Your instructions ▸
Lay out the lines of the listing below, from the line containing "Given: Collapse the LIZ SHOW course node" up to and including the line containing "tap(194, 155)", as a JSON list of strings. Each line becomes one string, and blank lines are omitted.

══════════════════════════════

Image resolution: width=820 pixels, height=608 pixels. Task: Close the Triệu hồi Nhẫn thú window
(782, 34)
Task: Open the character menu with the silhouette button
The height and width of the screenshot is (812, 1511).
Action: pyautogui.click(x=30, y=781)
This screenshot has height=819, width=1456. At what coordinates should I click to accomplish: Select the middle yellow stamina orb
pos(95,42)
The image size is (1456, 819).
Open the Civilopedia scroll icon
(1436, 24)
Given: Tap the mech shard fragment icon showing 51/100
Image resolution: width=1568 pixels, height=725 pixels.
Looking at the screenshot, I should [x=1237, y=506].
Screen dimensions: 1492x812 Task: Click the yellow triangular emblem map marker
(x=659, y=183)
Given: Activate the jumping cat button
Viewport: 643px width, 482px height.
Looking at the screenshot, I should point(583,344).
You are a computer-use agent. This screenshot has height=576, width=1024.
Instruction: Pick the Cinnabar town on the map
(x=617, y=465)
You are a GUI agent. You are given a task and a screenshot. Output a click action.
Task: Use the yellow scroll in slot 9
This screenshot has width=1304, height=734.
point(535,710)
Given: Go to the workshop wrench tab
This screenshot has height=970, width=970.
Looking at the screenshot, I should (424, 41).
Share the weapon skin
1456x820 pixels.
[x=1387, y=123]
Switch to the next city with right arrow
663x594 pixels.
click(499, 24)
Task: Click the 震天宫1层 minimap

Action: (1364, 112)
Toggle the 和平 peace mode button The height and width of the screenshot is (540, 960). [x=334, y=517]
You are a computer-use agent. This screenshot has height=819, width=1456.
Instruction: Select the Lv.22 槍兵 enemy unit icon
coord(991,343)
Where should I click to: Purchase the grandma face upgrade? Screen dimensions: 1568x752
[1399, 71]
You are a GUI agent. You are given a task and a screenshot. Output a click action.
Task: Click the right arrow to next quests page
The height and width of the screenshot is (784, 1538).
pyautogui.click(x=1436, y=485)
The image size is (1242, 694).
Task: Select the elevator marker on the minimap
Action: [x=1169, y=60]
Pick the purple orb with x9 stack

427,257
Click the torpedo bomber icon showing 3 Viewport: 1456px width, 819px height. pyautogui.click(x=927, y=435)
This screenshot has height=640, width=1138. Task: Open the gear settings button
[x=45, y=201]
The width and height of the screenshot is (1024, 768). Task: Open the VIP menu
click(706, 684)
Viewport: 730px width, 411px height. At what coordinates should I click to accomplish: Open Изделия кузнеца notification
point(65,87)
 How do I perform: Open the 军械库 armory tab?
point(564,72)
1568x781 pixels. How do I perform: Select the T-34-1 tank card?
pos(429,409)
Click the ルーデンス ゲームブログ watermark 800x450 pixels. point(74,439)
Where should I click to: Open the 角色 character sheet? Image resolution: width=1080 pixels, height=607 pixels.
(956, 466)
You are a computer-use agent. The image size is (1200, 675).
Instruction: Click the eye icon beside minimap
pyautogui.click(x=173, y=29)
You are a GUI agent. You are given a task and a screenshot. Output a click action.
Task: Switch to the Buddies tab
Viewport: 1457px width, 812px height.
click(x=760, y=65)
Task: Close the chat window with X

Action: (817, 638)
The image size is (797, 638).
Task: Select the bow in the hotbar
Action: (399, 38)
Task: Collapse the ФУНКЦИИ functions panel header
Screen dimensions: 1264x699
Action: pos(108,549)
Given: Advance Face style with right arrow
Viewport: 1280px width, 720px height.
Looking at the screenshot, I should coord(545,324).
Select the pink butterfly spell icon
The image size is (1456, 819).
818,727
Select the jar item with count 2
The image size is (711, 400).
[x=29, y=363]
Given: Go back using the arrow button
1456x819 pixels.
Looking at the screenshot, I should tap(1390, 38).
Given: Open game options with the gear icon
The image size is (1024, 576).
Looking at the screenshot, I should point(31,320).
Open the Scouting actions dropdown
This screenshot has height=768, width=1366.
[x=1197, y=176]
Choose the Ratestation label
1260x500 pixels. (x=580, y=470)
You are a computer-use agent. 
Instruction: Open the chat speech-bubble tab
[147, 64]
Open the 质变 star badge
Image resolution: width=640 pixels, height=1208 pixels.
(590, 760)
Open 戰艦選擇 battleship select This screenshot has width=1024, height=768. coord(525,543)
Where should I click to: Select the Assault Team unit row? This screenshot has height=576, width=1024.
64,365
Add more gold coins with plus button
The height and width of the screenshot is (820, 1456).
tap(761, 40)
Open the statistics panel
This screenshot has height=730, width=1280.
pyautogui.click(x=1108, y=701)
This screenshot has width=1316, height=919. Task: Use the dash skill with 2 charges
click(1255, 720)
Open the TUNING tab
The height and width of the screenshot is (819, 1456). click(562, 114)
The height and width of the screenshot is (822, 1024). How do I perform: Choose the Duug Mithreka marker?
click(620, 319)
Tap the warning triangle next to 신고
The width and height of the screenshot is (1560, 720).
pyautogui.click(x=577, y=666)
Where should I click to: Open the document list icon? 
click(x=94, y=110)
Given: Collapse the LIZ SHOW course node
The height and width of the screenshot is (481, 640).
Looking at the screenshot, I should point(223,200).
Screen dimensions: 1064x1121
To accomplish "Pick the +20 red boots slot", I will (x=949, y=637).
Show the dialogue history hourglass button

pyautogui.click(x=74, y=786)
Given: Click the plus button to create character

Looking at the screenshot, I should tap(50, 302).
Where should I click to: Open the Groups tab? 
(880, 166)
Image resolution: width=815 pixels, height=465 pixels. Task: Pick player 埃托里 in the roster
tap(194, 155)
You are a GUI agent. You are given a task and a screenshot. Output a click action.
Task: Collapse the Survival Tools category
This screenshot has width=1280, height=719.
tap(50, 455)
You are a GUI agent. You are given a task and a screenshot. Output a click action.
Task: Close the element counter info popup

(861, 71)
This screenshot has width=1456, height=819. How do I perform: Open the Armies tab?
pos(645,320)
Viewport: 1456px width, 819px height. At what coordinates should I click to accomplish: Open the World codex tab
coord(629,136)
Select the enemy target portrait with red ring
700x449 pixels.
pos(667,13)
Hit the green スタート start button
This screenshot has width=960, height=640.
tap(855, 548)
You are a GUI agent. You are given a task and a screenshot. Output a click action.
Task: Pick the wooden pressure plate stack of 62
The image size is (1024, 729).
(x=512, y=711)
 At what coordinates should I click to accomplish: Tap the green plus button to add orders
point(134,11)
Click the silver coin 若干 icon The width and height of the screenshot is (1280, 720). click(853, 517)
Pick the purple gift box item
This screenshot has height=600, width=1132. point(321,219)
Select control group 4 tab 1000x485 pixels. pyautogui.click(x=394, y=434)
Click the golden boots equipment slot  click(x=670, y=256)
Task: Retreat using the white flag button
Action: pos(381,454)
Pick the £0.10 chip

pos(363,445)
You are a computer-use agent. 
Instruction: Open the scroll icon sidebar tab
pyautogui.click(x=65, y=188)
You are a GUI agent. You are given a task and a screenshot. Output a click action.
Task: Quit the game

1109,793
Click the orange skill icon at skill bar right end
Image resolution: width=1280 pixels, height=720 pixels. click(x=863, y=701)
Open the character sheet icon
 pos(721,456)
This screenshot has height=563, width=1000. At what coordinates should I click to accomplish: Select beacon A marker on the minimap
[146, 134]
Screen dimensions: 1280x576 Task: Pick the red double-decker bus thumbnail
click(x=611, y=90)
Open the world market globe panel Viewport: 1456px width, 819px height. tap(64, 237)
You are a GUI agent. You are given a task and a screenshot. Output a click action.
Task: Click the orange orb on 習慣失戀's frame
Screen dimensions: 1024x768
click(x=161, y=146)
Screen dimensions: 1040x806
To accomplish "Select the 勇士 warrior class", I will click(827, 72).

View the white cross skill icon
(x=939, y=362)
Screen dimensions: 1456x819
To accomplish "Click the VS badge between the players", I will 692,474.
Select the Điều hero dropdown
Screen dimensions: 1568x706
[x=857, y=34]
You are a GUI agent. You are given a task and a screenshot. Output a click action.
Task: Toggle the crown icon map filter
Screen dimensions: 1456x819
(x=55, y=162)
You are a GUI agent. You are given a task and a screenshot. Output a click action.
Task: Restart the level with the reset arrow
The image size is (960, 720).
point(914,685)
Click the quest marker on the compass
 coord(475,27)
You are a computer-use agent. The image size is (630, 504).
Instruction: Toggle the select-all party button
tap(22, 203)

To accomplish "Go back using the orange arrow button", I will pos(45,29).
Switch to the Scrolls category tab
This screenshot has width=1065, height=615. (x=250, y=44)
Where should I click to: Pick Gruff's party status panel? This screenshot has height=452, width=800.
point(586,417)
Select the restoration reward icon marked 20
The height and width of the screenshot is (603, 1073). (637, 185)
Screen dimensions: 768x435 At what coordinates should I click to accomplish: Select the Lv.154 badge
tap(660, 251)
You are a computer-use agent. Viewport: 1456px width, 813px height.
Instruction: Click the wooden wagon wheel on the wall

══════════════════════════════

Reply to the exercise ▸
[
  "Given: Collapse the LIZ SHOW course node",
  "The height and width of the screenshot is (481, 640).",
  "Looking at the screenshot, I should point(223,200).",
  "Screen dimensions: 1064x1121",
  "To accomplish \"Pick the +20 red boots slot\", I will (x=949, y=637).",
  "Show the dialogue history hourglass button",
  "pyautogui.click(x=74, y=786)",
  "Given: Click the plus button to create character",
  "Looking at the screenshot, I should tap(50, 302).",
  "Where should I click to: Open the Groups tab? ",
  "(880, 166)",
  "Image resolution: width=815 pixels, height=465 pixels. Task: Pick player 埃托里 in the roster",
  "tap(194, 155)"
]